13 Merging
We often find we want to combine the data in two separate data sets, in order to do some analysis. This is often referred to as a merge or a join.
There are two very straightforward cases to consider first:
- Adding the observations in one data set as new observations in a second data set. This is sometimes also called “appending” data sets.
- Adding the variables in one data set as new variables to the observations in a second data set. The term “merge” is sometimes reserved to mean this, and is sometimes also called a “match merge”.
13.1 Appending Data Set Observations
Consider an example. We can start with the mtcars
data, and construct
two data frames - one with manual transmission cars, the other with
automatic transmission cars.
manual <- subset(mtcars, am==1)
automatic <- subset(mtcars, am==0)
Here there are 13 observations in the data frame manual
and 19 observations in the data frame automatic
.
Both data frames have 11 variables/columns.
To put both types of cars in one data frame, the simplest approach
is to use the rbind
function.
allcars <- rbind(manual, automatic)
# Check the number of observations
nrow(allcars) == nrow(manual) + nrow(automatic)
[1] TRUE
13.1.1 Some rbind
Details
13.1.1.1 Matching Variables
A limitation of rbind
is that both data frames must include
all the same variables.
manual_disp <- subset(manual, select=c("mpg", "disp"))
automatic_hp <- subset(automatic, select=c("mpg", "hp"))
diffvars <- rbind(manual_disp, automatic_hp)
Error in match.names(clabs, names(xi)): names do not match previous names
(We will see a solution to this problem later, using merge
.)
13.1.1.2 Variable Order
Variables do not need to appear in the same order.
manual <- subset(manual, select=c("mpg", "disp"))
automatic <- subset(automatic, select=c("disp", "mpg"))

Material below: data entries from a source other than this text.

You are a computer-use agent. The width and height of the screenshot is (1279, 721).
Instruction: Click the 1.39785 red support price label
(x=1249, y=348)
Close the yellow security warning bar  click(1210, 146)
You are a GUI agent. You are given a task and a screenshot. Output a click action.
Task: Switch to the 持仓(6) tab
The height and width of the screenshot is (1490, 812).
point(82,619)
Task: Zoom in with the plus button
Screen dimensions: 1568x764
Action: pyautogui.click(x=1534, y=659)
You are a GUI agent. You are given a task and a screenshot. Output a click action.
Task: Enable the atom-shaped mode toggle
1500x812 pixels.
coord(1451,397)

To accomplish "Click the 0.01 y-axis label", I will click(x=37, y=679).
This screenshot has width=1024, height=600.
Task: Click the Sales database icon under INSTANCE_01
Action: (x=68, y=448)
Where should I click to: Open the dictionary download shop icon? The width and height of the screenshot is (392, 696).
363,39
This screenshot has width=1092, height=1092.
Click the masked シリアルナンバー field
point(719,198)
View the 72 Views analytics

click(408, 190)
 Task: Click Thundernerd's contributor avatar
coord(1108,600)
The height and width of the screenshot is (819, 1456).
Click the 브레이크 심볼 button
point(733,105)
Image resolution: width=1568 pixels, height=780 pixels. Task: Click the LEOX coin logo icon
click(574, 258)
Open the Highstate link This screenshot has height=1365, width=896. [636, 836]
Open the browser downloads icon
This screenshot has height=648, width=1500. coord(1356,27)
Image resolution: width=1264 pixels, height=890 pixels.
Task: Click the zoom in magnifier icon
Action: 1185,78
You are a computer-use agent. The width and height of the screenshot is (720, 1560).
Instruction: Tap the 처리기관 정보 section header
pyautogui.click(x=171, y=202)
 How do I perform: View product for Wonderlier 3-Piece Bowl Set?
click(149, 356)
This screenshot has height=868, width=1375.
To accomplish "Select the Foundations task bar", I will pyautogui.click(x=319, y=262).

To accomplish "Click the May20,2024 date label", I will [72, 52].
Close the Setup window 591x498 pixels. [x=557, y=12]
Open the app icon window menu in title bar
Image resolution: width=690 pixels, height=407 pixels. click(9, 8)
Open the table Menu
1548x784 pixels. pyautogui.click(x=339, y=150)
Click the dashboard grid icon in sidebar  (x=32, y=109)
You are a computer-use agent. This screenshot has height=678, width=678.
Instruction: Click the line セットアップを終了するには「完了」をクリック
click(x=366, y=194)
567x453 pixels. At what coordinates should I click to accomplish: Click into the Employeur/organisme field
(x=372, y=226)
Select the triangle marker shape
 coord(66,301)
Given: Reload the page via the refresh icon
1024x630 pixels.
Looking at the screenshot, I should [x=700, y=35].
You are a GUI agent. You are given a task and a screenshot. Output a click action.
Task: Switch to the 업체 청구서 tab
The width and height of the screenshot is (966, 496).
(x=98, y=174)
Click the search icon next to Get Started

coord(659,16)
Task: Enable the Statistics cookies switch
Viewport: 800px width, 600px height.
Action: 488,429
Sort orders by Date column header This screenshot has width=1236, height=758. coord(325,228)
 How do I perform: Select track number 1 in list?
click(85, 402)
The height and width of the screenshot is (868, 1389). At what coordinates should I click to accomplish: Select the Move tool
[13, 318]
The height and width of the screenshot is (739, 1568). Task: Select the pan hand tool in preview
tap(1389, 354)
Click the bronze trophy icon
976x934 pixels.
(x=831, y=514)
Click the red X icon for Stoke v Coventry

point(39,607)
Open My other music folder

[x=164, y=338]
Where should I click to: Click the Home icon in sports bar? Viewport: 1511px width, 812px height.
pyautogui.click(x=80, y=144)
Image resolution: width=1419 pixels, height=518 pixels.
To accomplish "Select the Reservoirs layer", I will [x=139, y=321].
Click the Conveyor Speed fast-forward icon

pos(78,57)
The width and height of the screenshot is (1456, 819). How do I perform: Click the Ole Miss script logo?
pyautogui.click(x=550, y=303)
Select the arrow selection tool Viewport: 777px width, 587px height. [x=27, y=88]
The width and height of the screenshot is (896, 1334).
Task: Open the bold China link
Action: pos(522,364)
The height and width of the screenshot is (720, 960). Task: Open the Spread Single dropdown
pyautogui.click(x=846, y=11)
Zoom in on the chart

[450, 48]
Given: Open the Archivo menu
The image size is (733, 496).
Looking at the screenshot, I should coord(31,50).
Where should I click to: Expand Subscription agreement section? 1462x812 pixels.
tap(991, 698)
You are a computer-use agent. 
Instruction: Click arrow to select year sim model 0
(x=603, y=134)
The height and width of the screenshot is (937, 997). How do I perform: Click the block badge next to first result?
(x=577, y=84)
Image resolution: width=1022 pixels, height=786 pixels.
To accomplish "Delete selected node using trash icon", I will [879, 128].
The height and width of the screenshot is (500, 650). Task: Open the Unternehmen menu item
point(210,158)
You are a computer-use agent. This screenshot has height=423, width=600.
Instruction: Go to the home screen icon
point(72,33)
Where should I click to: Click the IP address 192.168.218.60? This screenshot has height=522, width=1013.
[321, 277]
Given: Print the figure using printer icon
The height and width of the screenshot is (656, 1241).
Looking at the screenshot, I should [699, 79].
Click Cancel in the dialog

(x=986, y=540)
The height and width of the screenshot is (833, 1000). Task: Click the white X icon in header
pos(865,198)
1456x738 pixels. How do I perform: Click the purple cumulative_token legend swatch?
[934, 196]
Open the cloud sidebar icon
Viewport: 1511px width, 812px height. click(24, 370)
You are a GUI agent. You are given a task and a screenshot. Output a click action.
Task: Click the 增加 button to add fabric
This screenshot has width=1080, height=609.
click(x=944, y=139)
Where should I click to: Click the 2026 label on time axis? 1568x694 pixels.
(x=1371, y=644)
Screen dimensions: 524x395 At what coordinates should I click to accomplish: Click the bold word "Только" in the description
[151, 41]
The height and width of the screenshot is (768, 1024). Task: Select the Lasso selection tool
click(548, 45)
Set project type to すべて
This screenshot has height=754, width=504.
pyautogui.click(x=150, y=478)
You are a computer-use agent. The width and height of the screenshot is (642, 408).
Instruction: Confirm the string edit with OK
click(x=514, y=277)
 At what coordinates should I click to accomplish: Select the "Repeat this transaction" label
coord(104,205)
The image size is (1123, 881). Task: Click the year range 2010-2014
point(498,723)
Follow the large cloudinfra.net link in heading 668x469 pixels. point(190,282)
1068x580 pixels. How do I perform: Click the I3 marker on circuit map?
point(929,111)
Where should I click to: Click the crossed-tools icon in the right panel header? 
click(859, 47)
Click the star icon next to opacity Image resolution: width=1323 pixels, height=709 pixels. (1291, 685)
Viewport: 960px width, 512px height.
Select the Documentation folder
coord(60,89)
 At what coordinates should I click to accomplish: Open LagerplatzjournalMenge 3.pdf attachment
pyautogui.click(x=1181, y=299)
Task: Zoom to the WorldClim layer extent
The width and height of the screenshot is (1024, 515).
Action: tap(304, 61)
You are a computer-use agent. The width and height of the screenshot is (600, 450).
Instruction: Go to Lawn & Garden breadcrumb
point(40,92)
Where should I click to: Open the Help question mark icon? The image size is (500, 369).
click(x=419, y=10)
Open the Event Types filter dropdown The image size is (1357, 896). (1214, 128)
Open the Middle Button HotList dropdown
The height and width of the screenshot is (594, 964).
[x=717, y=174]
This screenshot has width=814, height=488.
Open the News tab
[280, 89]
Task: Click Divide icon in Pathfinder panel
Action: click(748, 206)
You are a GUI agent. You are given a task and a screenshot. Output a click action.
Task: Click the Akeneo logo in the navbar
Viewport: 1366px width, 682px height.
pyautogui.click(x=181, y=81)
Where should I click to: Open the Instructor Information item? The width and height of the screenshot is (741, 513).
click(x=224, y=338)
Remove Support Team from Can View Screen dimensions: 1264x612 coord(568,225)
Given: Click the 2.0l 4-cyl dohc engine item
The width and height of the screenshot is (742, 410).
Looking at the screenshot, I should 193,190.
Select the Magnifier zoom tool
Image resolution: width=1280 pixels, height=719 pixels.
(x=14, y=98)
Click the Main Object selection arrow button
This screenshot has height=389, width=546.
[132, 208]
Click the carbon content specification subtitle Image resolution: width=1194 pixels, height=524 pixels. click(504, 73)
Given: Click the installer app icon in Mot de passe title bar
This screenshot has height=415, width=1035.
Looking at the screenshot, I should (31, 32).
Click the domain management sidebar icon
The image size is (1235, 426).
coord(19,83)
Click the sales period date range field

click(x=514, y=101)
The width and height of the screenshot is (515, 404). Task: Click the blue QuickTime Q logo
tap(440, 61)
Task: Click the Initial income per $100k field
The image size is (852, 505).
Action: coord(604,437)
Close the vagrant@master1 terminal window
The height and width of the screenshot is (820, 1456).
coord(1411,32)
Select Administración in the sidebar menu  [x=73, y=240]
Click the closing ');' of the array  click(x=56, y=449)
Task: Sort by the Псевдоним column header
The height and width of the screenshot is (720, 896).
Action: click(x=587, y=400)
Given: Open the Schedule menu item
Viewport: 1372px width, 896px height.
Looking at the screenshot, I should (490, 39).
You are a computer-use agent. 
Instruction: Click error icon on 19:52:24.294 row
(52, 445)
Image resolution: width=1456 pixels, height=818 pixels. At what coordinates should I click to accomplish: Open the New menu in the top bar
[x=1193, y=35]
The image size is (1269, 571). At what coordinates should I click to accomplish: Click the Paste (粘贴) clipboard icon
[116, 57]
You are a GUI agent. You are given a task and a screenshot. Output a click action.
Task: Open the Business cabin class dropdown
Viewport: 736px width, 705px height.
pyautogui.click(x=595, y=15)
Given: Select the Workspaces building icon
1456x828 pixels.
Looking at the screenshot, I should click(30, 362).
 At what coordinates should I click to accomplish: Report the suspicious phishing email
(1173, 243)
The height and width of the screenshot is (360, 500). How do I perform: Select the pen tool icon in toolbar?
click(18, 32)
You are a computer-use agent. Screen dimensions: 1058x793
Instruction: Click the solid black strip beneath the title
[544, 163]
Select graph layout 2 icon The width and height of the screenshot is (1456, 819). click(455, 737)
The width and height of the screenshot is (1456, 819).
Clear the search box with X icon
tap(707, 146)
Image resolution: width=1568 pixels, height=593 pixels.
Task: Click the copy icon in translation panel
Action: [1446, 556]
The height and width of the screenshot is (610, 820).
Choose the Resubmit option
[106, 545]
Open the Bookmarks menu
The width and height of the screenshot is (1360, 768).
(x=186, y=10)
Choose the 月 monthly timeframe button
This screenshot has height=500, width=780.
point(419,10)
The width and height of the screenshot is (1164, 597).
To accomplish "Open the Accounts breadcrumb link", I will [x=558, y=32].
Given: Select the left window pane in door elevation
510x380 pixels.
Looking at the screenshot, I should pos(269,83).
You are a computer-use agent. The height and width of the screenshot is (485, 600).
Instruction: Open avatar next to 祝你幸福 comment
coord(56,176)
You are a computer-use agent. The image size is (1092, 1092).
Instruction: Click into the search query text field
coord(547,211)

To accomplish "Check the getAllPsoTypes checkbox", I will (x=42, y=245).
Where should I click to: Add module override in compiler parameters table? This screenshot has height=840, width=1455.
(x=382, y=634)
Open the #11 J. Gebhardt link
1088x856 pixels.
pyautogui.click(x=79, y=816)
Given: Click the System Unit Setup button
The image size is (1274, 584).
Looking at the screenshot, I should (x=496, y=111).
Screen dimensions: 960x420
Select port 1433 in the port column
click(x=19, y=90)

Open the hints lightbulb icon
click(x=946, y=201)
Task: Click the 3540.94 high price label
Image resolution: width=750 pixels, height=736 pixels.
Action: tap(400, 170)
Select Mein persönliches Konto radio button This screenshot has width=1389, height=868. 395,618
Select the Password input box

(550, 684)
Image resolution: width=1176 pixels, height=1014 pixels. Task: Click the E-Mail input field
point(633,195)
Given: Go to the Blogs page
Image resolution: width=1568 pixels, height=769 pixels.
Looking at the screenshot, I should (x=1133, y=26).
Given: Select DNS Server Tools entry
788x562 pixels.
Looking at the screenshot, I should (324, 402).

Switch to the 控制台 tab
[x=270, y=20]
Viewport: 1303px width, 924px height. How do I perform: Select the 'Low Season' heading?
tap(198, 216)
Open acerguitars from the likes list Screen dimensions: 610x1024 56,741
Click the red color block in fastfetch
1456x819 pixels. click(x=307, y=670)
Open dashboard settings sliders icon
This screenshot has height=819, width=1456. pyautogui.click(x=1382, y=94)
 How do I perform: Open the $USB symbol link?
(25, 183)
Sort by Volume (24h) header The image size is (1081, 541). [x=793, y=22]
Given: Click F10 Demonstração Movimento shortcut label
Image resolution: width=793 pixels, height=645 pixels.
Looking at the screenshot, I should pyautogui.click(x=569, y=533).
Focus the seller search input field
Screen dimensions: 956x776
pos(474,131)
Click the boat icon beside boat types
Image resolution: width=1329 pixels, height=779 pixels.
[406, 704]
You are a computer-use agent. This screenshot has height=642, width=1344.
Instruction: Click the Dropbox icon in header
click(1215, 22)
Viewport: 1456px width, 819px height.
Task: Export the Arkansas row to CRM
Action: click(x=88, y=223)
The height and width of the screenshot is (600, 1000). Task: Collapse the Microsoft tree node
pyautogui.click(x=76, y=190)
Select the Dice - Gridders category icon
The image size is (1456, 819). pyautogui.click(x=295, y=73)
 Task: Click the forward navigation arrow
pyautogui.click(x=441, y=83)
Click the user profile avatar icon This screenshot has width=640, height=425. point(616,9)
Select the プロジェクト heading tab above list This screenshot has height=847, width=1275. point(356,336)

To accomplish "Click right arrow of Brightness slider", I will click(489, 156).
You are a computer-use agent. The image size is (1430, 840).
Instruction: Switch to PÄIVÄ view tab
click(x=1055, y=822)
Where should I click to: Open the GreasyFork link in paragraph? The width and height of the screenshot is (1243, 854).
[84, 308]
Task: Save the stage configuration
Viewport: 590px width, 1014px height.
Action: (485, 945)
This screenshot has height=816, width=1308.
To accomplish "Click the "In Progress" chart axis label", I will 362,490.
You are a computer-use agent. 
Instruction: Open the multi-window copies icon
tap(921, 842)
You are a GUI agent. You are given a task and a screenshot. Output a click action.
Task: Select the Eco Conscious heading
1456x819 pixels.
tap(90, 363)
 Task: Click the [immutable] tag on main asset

lessvars <- rbind(manual, automatic)
head(lessvars)
mpg disp
Mazda RX4 21.0 160.0
Mazda RX4 Wag 21.0 160.0
Datsun 710 22.8 108.0
Fiat 128 32.4 78.7
Honda Civic 30.4 75.7
Toyota Corolla 33.9 71.1
nrow(lessvars)
[1] 32
ncol(lessvars)
[1] 2
13.1.1.3 Variable Types
If variables with the same name are not of the same type, they
will be coerced to the most general type. Here, numeric
values in the manual
data frame are coerced to character
values by rbind
.
automatic$disp <- as.character(automatic$disp)
str(automatic)
'data.frame': 19 obs. of 2 variables:
$ disp: chr "258" "360" "225" "360" ...
$ mpg : num 21.4 18.7 18.1 14.3 24.4 22.8 19.2 17.8 16.4 17.3 ...
difftypes <- rbind(manual, automatic)
str(difftypes)
'data.frame': 32 obs. of 2 variables:
$ mpg : num 21 21 22.8 32.4 30.4 33.9 27.3 26 30.4 15.8 ...
$ disp: chr "160" "160" "108" "78.7" ...
Notice that you do not get any warning that the type has been changed!
13.2 Merging Data Set Variables
A simple merge adds the data values in one data set as new variables to the observations in another data set.
Consider the classic sleep study, where we have observations on ten subjects. In the first data set, we have data on how much extra sleep they got with drug A, while in the second data set we have data on how much extra sleep they got with drug B.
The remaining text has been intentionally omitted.